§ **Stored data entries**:
********
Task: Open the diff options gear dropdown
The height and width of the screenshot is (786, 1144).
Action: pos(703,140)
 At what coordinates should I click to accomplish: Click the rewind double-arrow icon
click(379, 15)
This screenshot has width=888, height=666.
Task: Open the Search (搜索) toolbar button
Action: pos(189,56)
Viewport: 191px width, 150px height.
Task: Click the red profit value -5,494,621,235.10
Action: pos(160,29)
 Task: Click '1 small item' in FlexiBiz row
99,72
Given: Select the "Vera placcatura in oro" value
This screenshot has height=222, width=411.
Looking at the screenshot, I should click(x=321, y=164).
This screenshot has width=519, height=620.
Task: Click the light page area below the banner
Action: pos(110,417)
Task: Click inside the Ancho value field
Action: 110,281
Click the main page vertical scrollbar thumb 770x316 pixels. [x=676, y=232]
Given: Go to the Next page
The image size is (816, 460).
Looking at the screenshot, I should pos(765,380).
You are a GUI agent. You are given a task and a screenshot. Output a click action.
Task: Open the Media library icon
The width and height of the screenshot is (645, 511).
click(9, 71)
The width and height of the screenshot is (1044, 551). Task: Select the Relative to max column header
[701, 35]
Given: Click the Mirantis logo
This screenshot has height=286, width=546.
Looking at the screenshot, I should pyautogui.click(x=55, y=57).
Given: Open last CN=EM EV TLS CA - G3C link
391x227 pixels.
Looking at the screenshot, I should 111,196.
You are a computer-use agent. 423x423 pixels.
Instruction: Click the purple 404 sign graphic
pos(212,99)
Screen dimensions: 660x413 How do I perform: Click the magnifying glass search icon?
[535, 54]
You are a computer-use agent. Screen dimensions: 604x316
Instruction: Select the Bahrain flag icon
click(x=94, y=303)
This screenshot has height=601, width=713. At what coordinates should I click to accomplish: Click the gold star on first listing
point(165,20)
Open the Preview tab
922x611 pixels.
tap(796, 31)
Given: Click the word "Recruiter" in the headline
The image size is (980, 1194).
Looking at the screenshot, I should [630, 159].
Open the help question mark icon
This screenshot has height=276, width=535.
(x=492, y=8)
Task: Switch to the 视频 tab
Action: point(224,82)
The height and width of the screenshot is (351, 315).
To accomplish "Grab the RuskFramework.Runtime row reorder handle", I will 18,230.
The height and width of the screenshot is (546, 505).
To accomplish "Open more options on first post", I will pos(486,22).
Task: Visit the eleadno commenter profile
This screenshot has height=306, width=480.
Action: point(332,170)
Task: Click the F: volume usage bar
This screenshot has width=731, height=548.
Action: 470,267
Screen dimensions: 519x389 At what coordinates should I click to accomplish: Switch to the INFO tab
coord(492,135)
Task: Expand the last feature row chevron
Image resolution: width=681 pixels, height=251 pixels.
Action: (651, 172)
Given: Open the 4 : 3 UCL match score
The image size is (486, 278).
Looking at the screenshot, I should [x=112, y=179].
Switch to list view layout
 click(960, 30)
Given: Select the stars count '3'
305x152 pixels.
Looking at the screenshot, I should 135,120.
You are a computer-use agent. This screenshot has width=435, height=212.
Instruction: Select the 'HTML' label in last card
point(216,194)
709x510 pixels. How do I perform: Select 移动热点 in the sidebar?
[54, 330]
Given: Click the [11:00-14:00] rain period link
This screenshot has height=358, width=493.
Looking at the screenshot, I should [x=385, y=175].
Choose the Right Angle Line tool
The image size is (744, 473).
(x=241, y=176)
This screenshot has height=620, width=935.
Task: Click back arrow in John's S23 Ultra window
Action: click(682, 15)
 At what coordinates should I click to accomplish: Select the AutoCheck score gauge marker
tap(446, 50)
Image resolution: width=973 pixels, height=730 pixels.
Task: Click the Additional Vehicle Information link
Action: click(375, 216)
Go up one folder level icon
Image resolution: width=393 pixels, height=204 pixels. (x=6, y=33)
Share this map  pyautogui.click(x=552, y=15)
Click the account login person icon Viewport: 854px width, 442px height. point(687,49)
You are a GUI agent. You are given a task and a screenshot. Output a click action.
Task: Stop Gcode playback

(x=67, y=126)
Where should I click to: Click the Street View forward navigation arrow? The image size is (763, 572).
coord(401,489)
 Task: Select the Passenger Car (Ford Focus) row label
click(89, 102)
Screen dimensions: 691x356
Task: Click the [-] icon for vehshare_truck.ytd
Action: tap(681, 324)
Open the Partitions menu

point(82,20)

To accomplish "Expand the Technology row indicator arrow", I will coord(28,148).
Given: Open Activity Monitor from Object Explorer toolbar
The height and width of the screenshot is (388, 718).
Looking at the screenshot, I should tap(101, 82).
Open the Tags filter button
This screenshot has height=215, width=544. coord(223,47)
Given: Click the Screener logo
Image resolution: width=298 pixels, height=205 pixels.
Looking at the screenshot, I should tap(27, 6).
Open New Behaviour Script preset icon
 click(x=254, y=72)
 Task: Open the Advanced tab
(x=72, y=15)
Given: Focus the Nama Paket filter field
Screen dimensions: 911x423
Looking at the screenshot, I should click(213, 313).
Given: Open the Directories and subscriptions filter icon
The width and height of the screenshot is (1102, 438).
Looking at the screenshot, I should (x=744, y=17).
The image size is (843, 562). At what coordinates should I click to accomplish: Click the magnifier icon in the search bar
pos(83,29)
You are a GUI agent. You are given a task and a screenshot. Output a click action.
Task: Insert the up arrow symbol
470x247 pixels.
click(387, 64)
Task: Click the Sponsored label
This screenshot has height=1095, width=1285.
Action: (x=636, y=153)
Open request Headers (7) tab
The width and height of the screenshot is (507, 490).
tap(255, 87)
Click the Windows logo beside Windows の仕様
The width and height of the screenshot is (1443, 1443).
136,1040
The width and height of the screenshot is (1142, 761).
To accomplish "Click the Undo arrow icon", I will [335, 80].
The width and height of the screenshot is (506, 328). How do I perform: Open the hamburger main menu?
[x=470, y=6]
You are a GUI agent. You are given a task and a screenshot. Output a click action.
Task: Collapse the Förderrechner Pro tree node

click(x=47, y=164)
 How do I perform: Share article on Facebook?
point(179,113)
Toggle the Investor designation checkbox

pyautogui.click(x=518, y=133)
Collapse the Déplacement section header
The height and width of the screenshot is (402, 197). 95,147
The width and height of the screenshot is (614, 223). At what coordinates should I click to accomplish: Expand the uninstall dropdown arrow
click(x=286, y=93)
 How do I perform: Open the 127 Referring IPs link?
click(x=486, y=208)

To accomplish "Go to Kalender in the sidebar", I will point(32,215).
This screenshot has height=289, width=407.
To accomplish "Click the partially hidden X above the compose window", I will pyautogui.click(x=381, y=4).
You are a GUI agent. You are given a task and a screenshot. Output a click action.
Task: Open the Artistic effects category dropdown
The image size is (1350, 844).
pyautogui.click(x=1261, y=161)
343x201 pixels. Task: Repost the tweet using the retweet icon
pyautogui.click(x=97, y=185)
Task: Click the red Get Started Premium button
********
§ **ASSIGNMENT**: Search the entries for the word "logo" and copy every line that holds it.

§ **ANSWER TO THIS EXERCISE**:
Given: Click the Mirantis logo
Given: Click the Screener logo
Click the Windows logo beside Windows の仕様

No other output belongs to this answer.